» **What you need to do**
Only the stretch of the listing below that runs from the line with "A grades row" through the line with "The width and" is to be printed, exactly and with both ends.

» **Records provided**
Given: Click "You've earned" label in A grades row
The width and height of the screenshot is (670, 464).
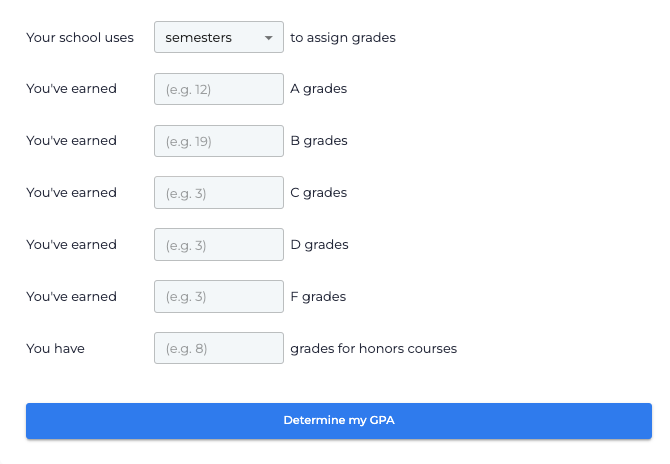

---

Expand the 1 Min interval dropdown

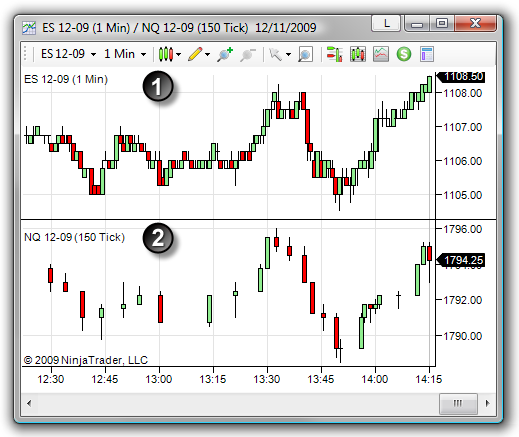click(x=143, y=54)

==

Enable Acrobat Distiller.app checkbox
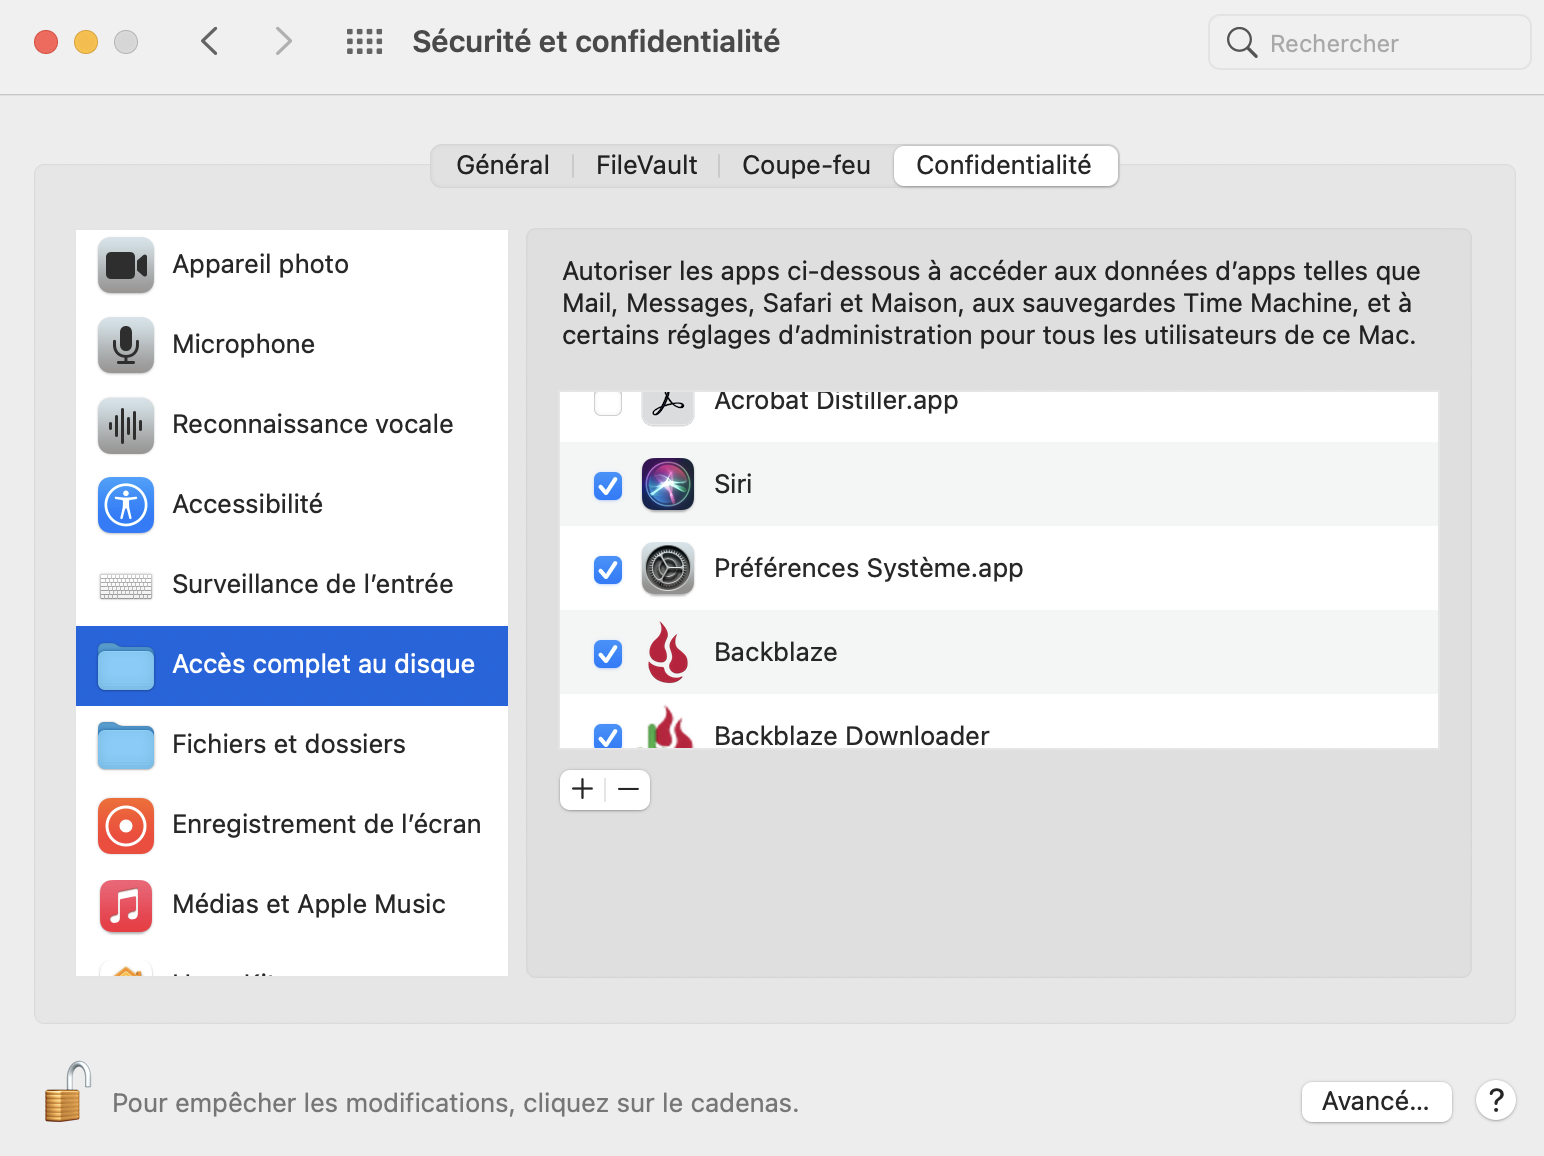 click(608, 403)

» **Answer for this exercise**
Given: Click "You've earned" label in A grades row
The width and height of the screenshot is (670, 464).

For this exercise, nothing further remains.